Completed acquisition by British Salt Limited of New Cheshire Salt Works Ltd
Affected market: SaltNo. ME/1593/05
Please note that the full text of the decision can be downloaded by using the link on the right . What follows are extracts regarding the parties, the transaction, jurisdiction, assessment, undertakings in lieu and decision.
The OFT's decision on reference under section 22(1) given on 26 May 2005. Full text of decision published 24 June 2005.
Please note square brackets indicate information excised or replaced by a range at the request of the parties for reasons of commercial confidentiality.
PARTIES
British Salt Limited (British Salt) is a wholly-owned subsidiary of British Salt Holdings LLC. British Salt is based in Middlewich, Cheshire and is active in the production and sale of vacuum salt products.
New Cheshire Salt Works Limited (NCSW) is a family-owned business based in Northwich, Cheshire. NCSW is also active in the production and sale of vacuum salt products. In 2004, NCSW's UK turnover was [ ].
TRANSACTION
On 24 February 2005, British Salt acquired the entire issued share capital of NCSW. The administrative deadline in this case expires on 27 May 2005.
On 30 March 2005, the OFT accepted initial undertakings from British Salt and British Salt Holdings LLC pursuant to section 71 of the Enterprise Act 2002.
JURISDICTION
As a result of this transaction British Salt and NCSW have ceased to be distinct. The parties' combined UK shares of supply of each of Pure Dried Vacuum (PDV) salt and compacted salt exceed 25 per cent and the share of supply test in section 23 of the Act is therefore met.
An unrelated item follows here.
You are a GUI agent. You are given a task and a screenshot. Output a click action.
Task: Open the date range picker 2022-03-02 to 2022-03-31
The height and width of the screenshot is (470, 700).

The OFT therefore believes that it is or may be the case that a relevant merger situation has been created.
ASSESSMENT
The acquisition by British Salt of NCSW reduces from three to two the number of British producers of vacuum salt. The merger combines the first largest and third largest suppliers of PDV salt and the second and third suppliers of compacted salt.
In view principally of the increased level of concentration and the homogenous nature of the products, the merger might lead to unilateral and/or coordinated effects, resulting in price increases for customers of PDV salt and compacted salt. Such price increases may however be unprofitable and/or unsustainable due to the threat of increased levels of imports from Continental Europe, but we have not been provided with sufficient evidence to demonstrate this proposition and the views of third parties in this respect are mixed.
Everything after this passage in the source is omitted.